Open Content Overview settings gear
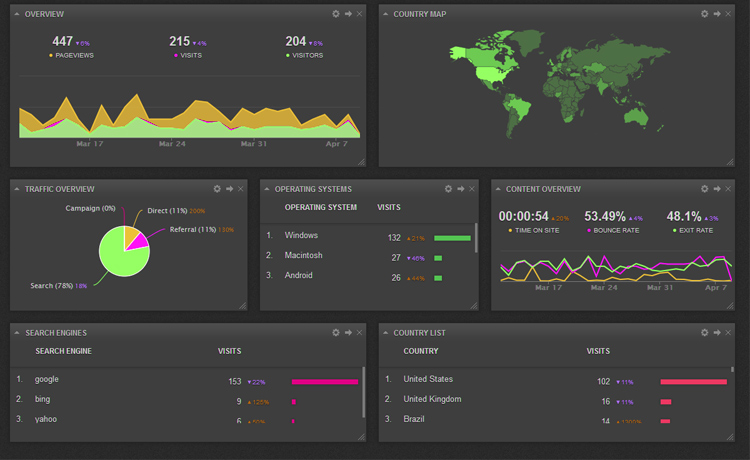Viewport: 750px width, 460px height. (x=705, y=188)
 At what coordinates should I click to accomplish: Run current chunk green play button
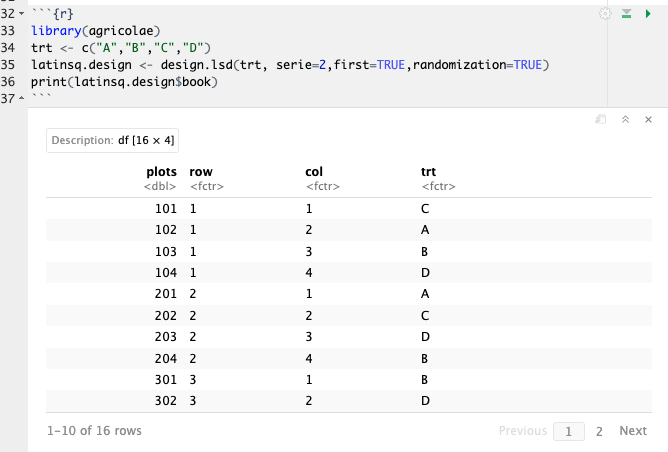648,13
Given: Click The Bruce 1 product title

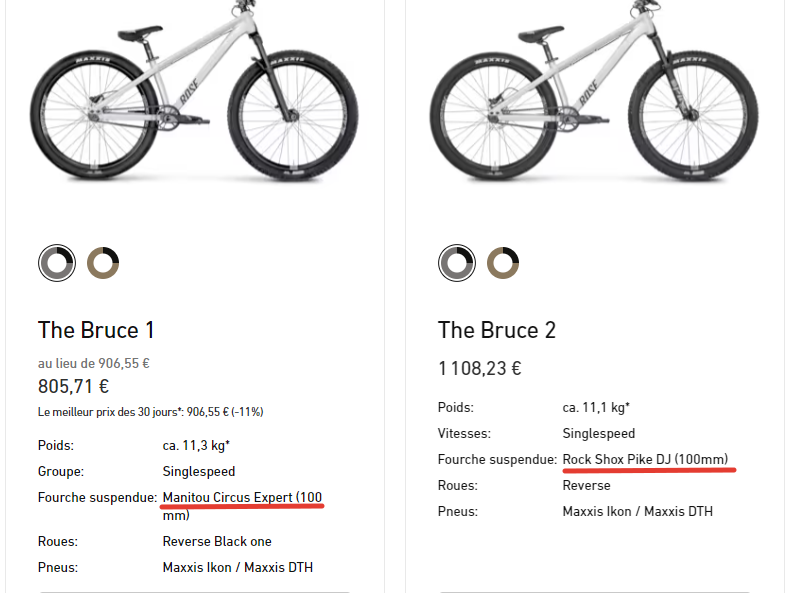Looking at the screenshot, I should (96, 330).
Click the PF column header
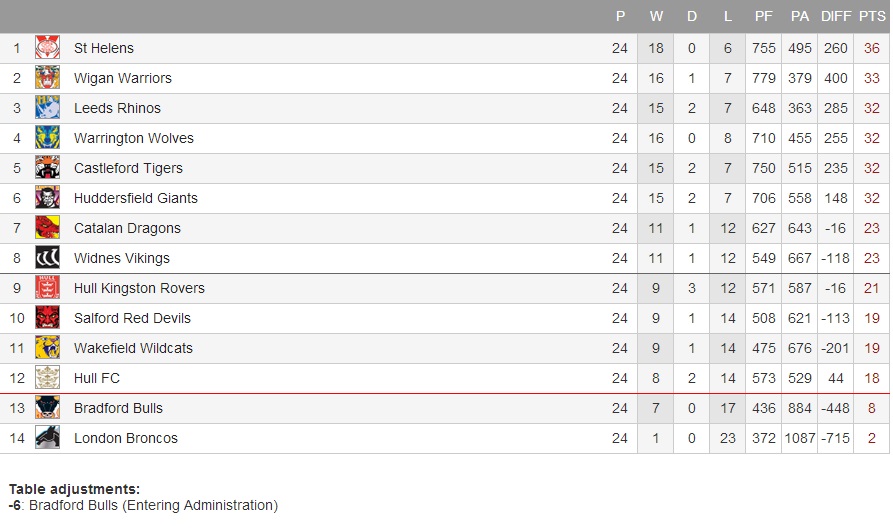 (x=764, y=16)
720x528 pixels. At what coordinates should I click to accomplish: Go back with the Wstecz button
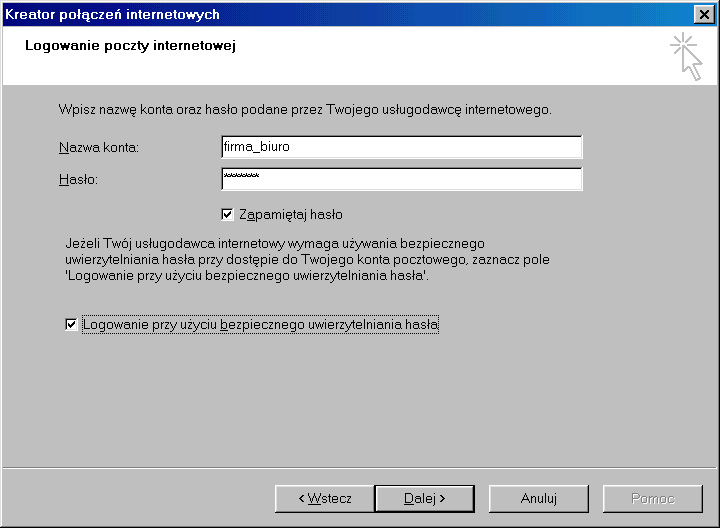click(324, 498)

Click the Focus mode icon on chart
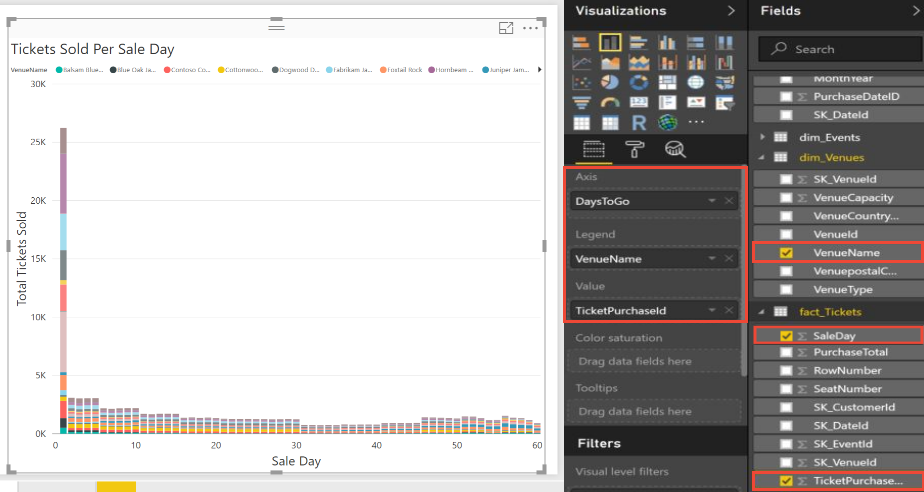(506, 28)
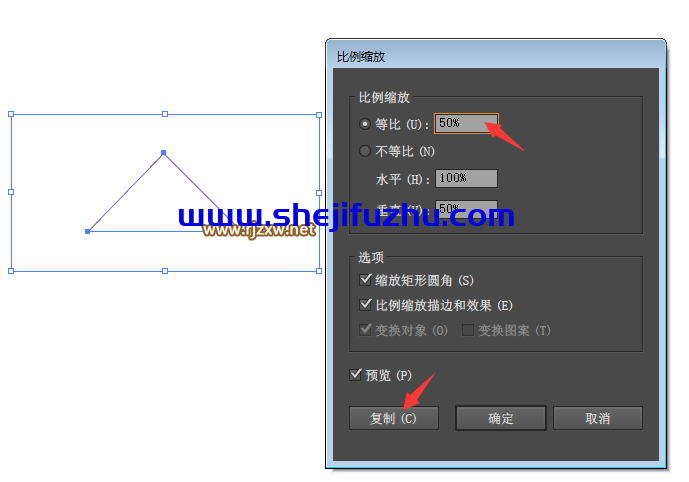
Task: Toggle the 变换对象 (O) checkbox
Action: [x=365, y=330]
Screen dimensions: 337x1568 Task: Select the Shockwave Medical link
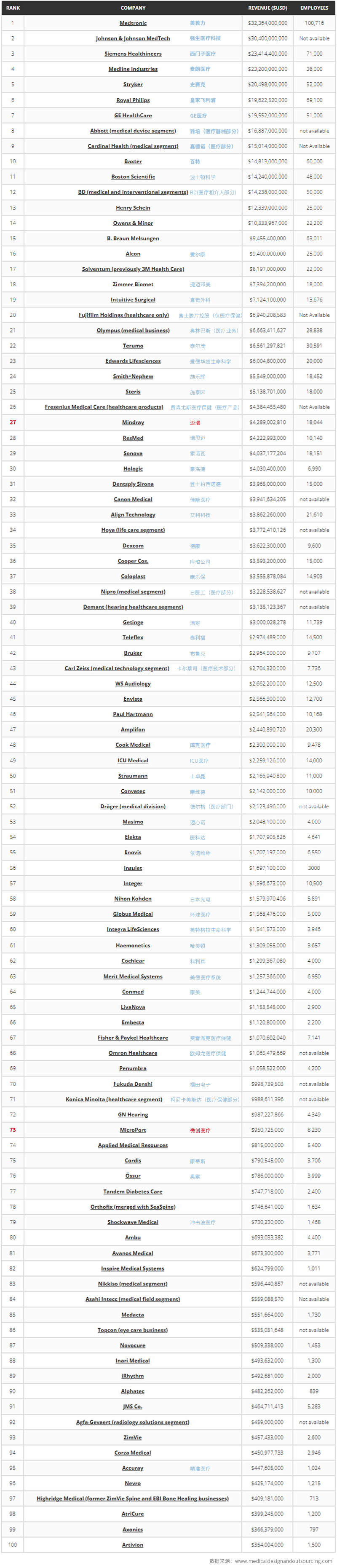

=-=-=

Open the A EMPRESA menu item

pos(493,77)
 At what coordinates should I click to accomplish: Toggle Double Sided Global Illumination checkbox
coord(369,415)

=-=-=

**INSTRUCTIONS TO FOLLOW**
Although the records above contain pictures, the copy should not; retype exactly the lines from the one containing "Click the Focus mode icon on chart" through the one containing "Screen dimensions: 337x1568".

**ANSWER BOX**
Click the Focus mode icon on chart
(506, 28)
Task: Toggle the 变换对象 (O) checkbox
Action: [x=365, y=330]
Screen dimensions: 337x1568 Task: Select the Shockwave Medical link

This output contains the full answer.